第3話 仙洞(桃)院

「おばうえ〜!」



「あら。虎じゃない。今日も元気いっぱいですね。でも、廊下を走ってはなりませぬよ。与六が困っているではありませんか」



「……あ、ごめんなさい。よろくにおばうえ」



「分かったのならいいです」



「いえ。虎姫様にお怪我がなくてよかったです」



 この今目の前にいる尼のような格好をしてまだ拙い歩き方しか出来ない私を抱き上げてくれた女性こそがわたしの伯母の仙洞院だ。



 本名は綾と言った。

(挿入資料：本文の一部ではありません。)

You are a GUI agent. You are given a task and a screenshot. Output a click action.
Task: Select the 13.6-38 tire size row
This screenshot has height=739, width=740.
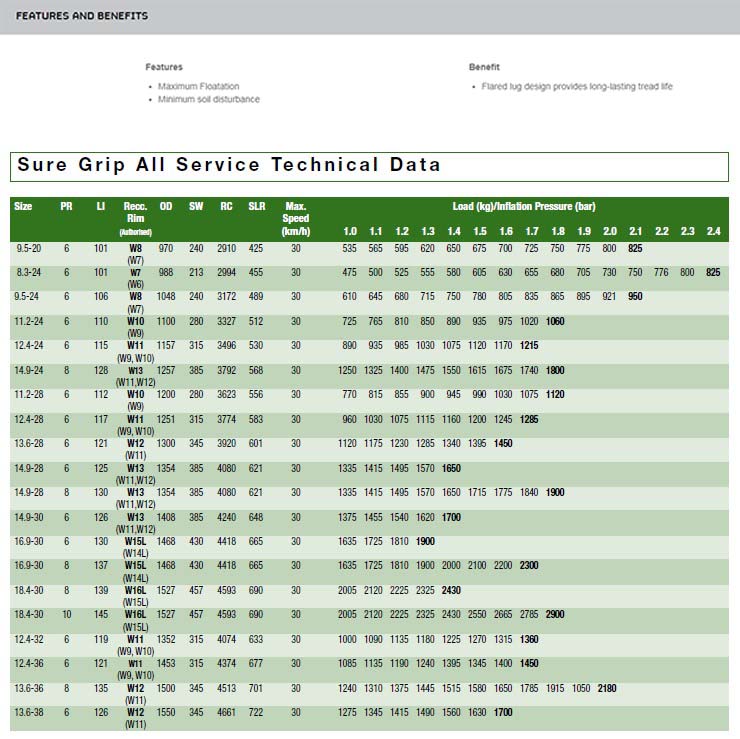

享禄元年(1528年)*に生まれたとされていて慶長14年(1609年)に死去。享年82歳*。長尾為景の娘で長尾政景の正室。先程話した喜平次こと上杉景勝の他にあと3人の母親でもある。長尾政景が野尻湖で溺死*をしたあと、亡き夫を弔うために出家し仙洞院と号した。その後、弟である上杉謙信の提案により春日山城に戻り、まだ幼い子供たちと共に暮らしている。



 その弟の上杉謙信の娘であるわたしこと虎は仙洞院が春日山城に来た頃に生まれたがわたしには母親が居ないため仙洞院が母親代わりとなっているためまだ幼いわたしに手取り足取り色々と教えてくれている良き母である。



 わたしがごく平凡に暮らしていたところ突然、逆行転生したのにそんなに動揺しなかったのは彼女の手腕でもある。



「虎、どうかしましたか?」



「おばうえ、ひまです。ちちうえもきへいじもおしごとでいそがしいのです」



 齢まだ2つのわたしはまだ手習いなんてやっておらず毎日遊びっぱなしだ。それでも本が好きなわたしはこの上杉家にある色々な書物を読み漁っている。字は全く読めないので読み聞かせをしてもらってだが。ちなみに一応楷書と草書で似た字があるため、読めないこともないのだがそんな急に読めても警戒をされるかもしれないので今はひたすらに耐えている。あと2年。あと2年あればわたしは数えで4つになる。4つであれば手習いを始める時期だ。つまり、父上や喜平次にせがまなくても自分で読めるのだ!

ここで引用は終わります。